Osmanlı Devleti kuşkusuz görsel düzenine çok önem verirdi ve tombakların altın hissi yansıtmaları nedeniyle bu düzende ayrı ve çok önemli bir yeri vardı. Tombaklama yöntemi eşyalara altın görünümü vermek ve kullanıldıkları ortamı görsel olarak zenginleştirmek, ihtişamını arttırmak amacı ile uygulanan bir teknik. Bu eserler aracılığı ile sahiplerinin de varlıkları bir anlamda yüceltilir ve misafir edilen insanlara verilen önem yansıtılırdı. Her ne kadar geçmişteki tombak formları günümüzde yaşatılıyor olsa da bugün imal edilen bakırdan ve bakır alaşımlarından mamul ürünler ister kullanım amaçlı olsun ister turistik amaçlı olsun modern kimyasal yöntemlerle altınla kaplanmaktave bu eserler tombak olarak adlandırılmaktadır. Bu doğru değildir. Tombaklama yöntemiyle altın kaplama işlemi Cumhuriyet döneminden sonra yaşatılamamıştır. Bu nedenle bundan sonra hangi yöntemle olursa olsun altınla kaplanan bakır ve bakır alaşımı ürünlere tombak denemez. Bu ürünler ancak gerçek taklit olarak adlandırılabilirler.
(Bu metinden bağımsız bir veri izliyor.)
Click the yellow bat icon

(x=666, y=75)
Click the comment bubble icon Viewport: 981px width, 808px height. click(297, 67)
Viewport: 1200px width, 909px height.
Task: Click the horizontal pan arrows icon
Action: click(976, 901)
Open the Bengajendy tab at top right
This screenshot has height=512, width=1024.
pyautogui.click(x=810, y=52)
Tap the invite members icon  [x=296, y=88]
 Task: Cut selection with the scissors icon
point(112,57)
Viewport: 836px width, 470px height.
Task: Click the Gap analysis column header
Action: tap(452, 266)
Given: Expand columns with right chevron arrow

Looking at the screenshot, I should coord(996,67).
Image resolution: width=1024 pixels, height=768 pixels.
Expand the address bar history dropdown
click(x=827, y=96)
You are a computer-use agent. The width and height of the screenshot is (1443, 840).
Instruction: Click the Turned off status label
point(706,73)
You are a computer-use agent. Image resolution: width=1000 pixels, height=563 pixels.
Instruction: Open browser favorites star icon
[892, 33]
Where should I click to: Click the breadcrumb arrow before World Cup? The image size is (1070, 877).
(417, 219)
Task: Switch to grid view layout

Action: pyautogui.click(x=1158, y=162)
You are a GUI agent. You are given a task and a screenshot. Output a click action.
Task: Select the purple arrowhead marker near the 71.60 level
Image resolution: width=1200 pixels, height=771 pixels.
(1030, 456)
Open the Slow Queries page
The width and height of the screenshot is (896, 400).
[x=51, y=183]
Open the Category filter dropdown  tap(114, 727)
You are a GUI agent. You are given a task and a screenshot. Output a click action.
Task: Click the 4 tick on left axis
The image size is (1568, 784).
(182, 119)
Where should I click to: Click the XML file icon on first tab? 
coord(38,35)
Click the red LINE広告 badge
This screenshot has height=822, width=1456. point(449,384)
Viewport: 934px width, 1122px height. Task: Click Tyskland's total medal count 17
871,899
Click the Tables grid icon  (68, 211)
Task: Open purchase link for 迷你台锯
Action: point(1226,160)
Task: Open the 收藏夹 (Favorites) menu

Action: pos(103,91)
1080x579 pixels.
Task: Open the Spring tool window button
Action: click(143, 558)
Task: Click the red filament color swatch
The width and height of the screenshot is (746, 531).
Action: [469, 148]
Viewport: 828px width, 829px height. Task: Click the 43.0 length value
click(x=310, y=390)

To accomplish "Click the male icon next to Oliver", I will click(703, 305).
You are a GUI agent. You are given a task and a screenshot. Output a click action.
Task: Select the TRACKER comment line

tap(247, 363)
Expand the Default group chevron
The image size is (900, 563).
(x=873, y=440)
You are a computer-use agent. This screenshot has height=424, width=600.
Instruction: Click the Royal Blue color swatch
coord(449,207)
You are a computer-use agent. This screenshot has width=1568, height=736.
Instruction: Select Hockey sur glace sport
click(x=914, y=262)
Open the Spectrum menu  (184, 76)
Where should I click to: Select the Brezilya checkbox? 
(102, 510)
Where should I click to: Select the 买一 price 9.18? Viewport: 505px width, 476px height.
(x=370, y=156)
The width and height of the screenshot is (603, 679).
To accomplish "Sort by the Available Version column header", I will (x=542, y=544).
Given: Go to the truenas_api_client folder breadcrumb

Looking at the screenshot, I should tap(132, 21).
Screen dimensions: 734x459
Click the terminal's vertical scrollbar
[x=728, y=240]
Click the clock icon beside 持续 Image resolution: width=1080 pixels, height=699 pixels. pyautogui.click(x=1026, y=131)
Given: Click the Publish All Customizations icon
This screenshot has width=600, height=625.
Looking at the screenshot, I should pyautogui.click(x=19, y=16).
Geçmişte kullanılan tombak ve  taklid damgası ise’ altın taklidi’ anlamını içermesi yanında, o dönem Osmanlı zanaatkarlarının  imal ettikleri  tombak çeşidinden eşyanın, yabancı diyarlardan gelenlerle İstanbul’da yapılanların  birbirlerinden ayrılabilmesi, alıcıların aldanmaması, İstanbul işi olduğunun onaylanması ve bilinmesi  için  kullanılmıştır. Tombak kitabında yayınlamış olduğumuz III. Selim fermanı bunun kanıtıdır. 

NİHAT TEKDEMİR 

TOMBAKLARIN EN GÜZEL ÖRNEKLERİ OSMANLI’DA 

Küratörlük süreci bir altın kaplama çeşidi olan tombağın kullanım alanlarının belirlenmesiyle başladı. Osmanlı’nın 16. yüzyılından itibaren yoğun biçimde üretilen ve hayatın her kademesinde kullanılan tombak eşyaların en yoğun kullanıldığı bölümler belirlendi ve tematik bir sergi konsepti oluşturuldu. Sivil ve Askeri olmak üze iki ana bölümden oluşan sergide tombaklar her bir bölüm için farklı tipolojide seçildi ve kronolojik olarak yerleştirildi. Tombağın göz alıcı ve zarif altın dokusunu ön plana çıkarmak amacıyla eserler yalın bir ortamda, her objeye özgü tasarlanan kaideler üzerinde özel aydınlatma metoduyla ziyaretçiye sunuldu. Tombaklama yöntemiyle kaplanan eşyaların en güzel ve nadide örnekleri Osmanlı İmparatorlugu’nda özellikle 16. ve 19. yüzyılları arasında üretilmiş tombaklardır. Bu sihirli kimyayı tombak adıyla Türk maden sanatına kazandıran Osmanlı zanaatkârları, bakır ile altının mükemmel uyumunu fark ederek, hem korozyon sorununu ortadan kaldırmış hem de sivil ve askeri alanlarda kullanılabilen göz kamaştırıcı parlaklıkta zarif eşyalar üretmişlerdir. Tombak eşyaları değerli kılan sadece rengi ve parlaklığı değil, cıvanın sağlığı bozan etkilerini göze alarak bakırı altına dönüştüren ustaların fedakârlığı olmuştur. Göz alıcı güzellikteki bu kıymetli tombaklardan her biri, üzerinde ustasının hatırasını taşımaktadır. Tombak: Altından Süzülen Zarafet sergisi, tombak ustalarının maharetli elleriyle asırlar önce yaktıkları ateşe atılan ve bu hatıraları canlandıran bir çıradır.